Return every line of the listing below word for word, leaving out the pictures.

= = =

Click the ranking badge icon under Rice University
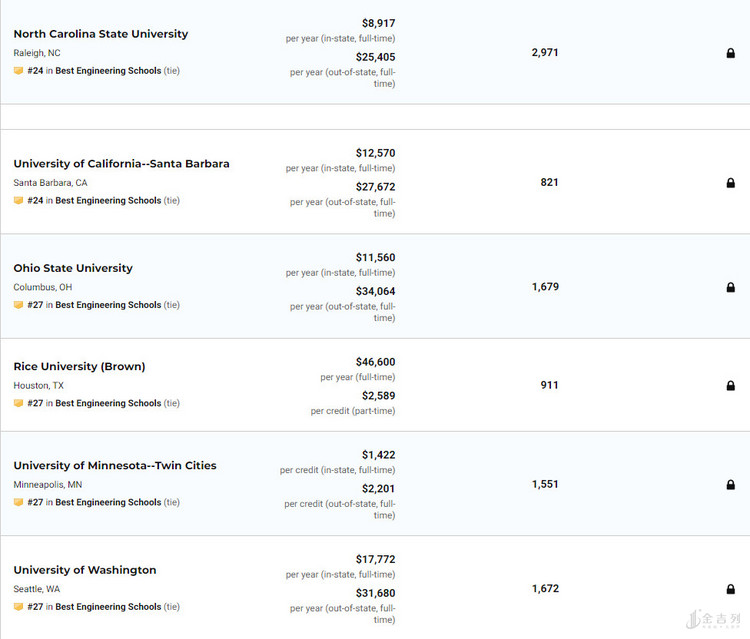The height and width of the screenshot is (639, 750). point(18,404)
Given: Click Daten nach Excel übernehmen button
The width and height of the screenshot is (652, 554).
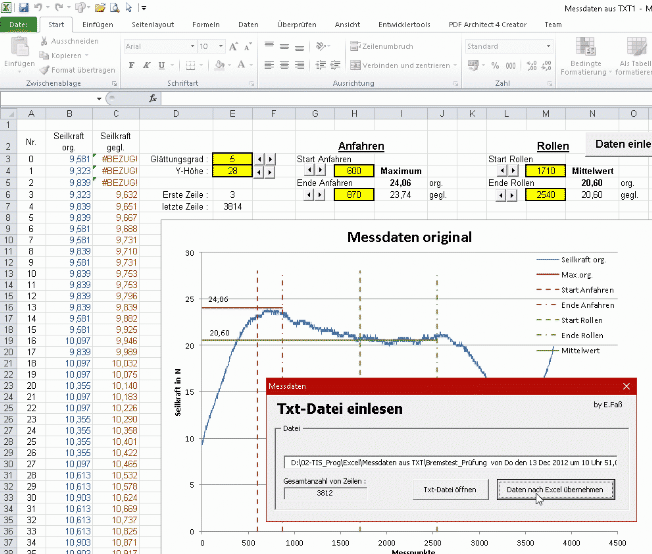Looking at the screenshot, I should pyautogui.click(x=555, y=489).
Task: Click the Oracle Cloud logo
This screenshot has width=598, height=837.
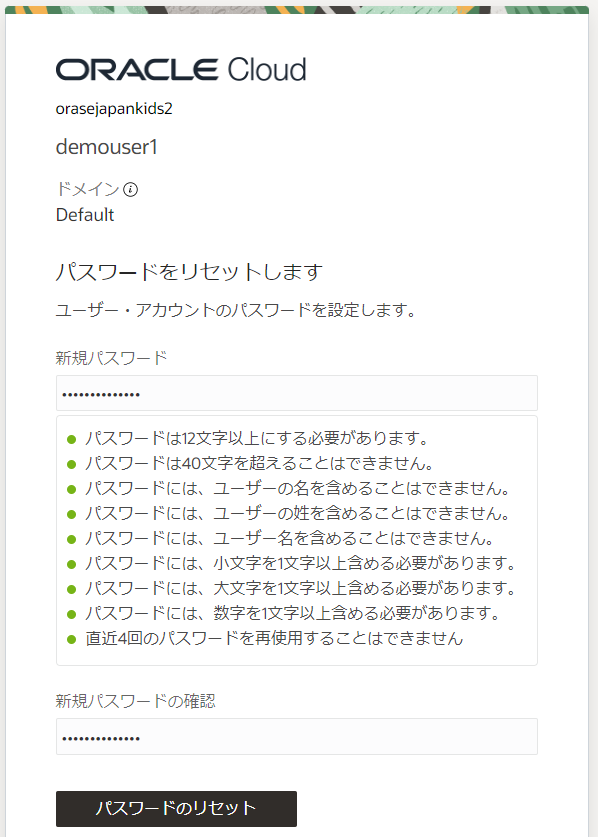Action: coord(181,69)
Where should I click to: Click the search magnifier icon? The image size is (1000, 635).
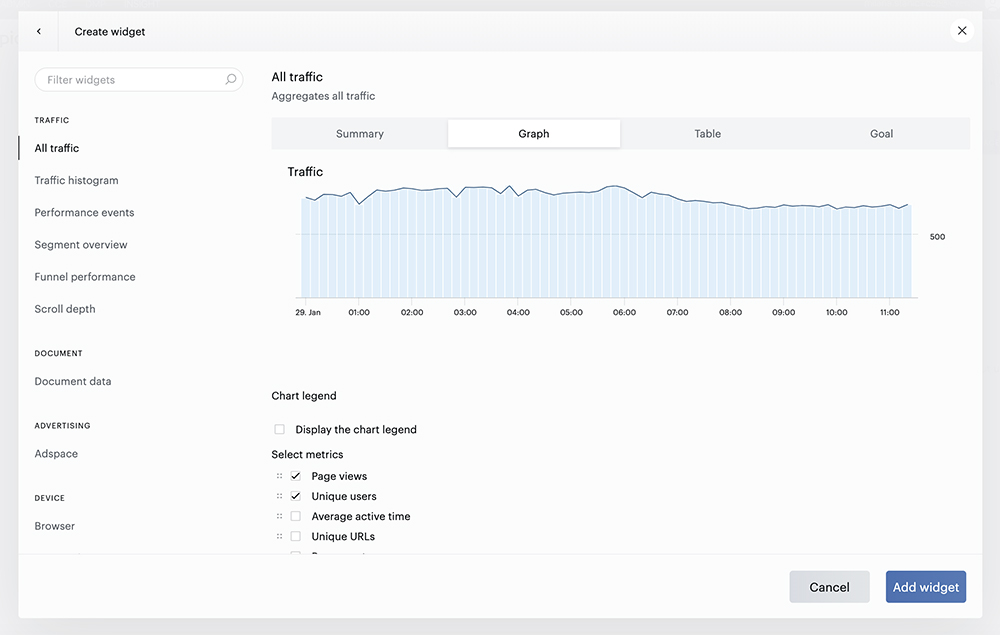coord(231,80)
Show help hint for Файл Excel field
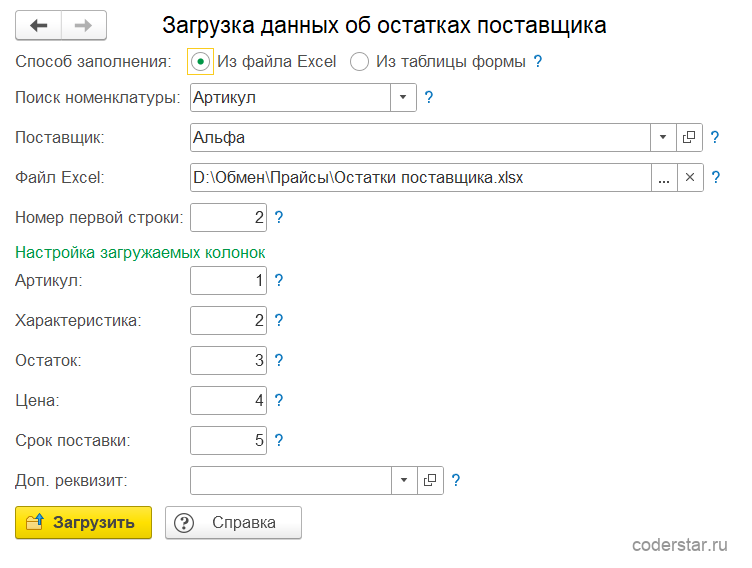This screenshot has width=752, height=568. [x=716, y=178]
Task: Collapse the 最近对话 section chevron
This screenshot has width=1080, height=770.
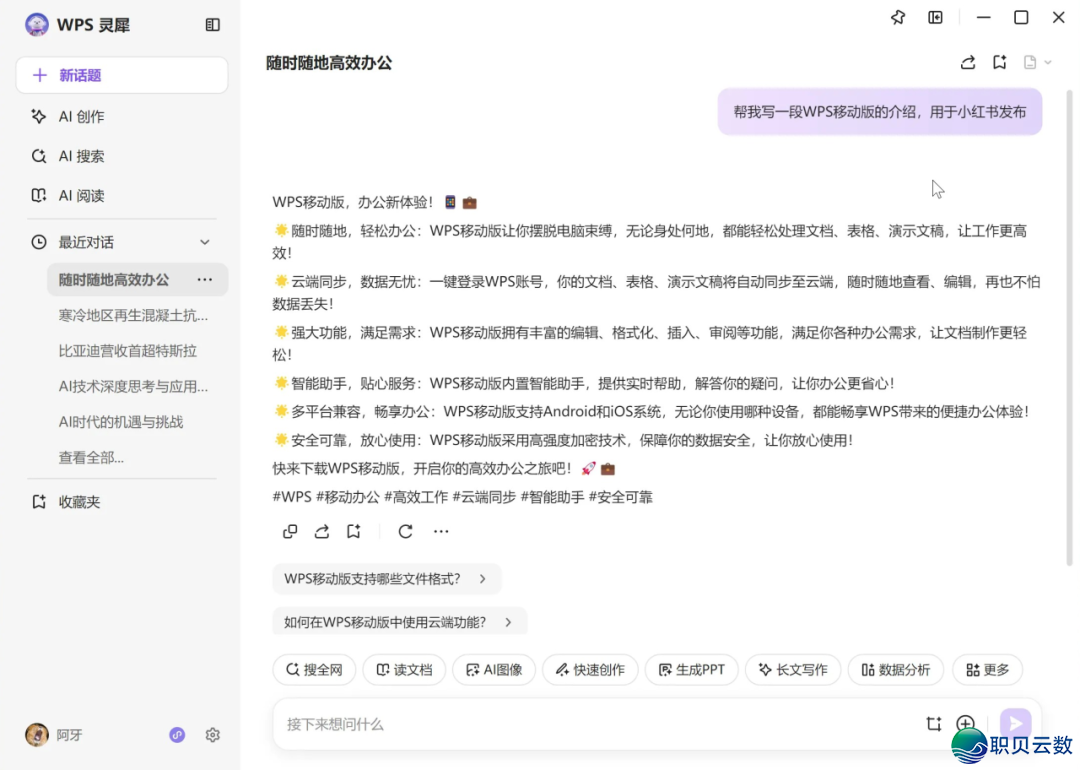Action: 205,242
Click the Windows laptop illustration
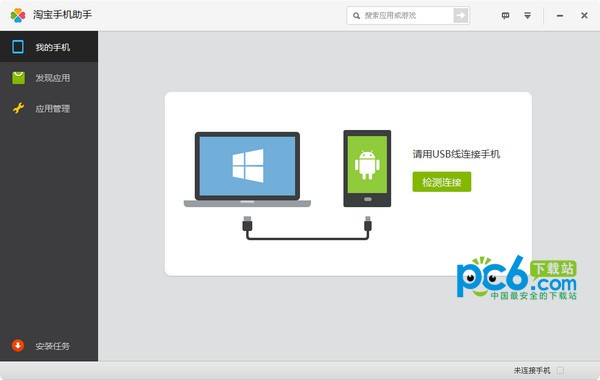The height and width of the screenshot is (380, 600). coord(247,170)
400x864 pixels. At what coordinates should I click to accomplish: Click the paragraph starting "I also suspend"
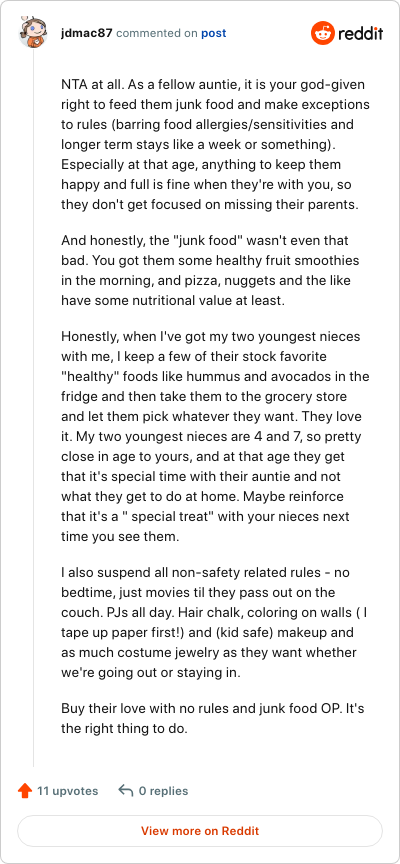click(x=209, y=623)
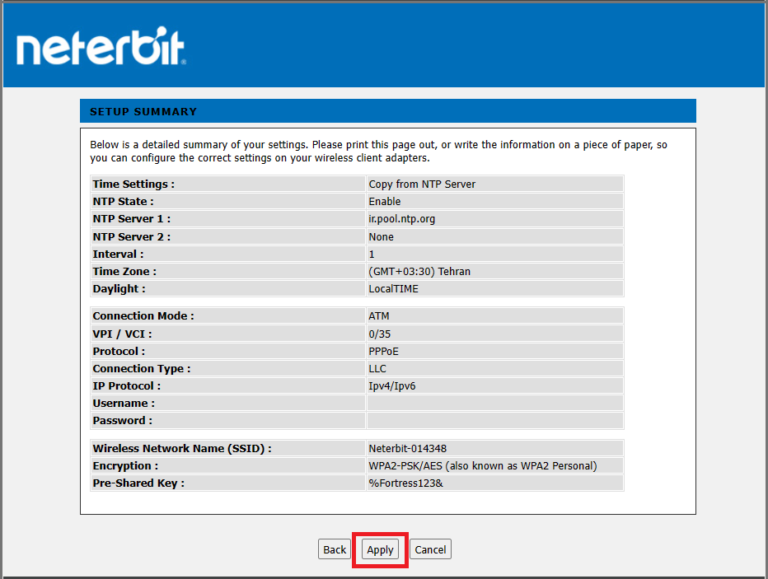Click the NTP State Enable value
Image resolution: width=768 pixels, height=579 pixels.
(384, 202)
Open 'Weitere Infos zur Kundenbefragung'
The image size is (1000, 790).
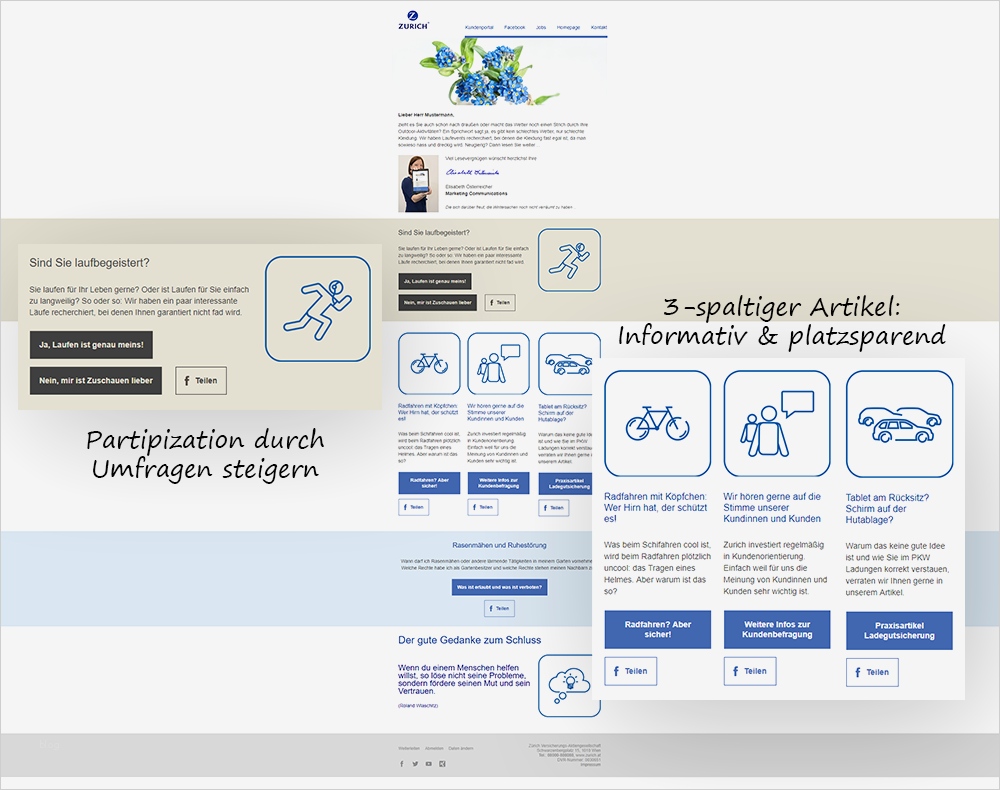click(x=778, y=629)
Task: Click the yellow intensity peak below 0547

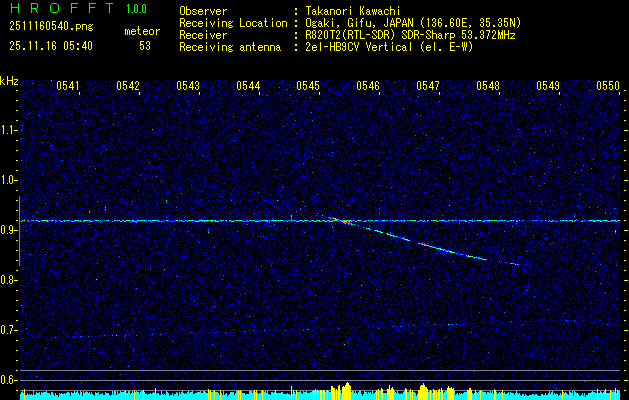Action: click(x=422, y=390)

= = =

SOLUTION TO THIS TASK:
Click the ranking badge icon under Rice University
The height and width of the screenshot is (639, 750). point(18,404)
Given: Click Daten nach Excel übernehmen button
The width and height of the screenshot is (652, 554).
Looking at the screenshot, I should pyautogui.click(x=555, y=489).
Task: Click the Oracle Cloud logo
This screenshot has width=598, height=837.
Action: coord(181,69)
Where should I click to: Click the search magnifier icon? The image size is (1000, 635).
coord(231,80)
Show help hint for Файл Excel field
This screenshot has width=752, height=568. [x=716, y=178]
Task: Collapse the 最近对话 section chevron
This screenshot has width=1080, height=770.
Action: 205,242
Click the Windows laptop illustration
The height and width of the screenshot is (380, 600). coord(247,170)
400x864 pixels. At what coordinates should I click to accomplish: Click the paragraph starting "I also suspend"
click(x=209, y=623)
Click the NTP State Enable value
Image resolution: width=768 pixels, height=579 pixels.
(384, 202)
Open 'Weitere Infos zur Kundenbefragung'
The image size is (1000, 790).
click(x=778, y=629)
Task: Click the yellow intensity peak below 0547

Action: click(x=422, y=390)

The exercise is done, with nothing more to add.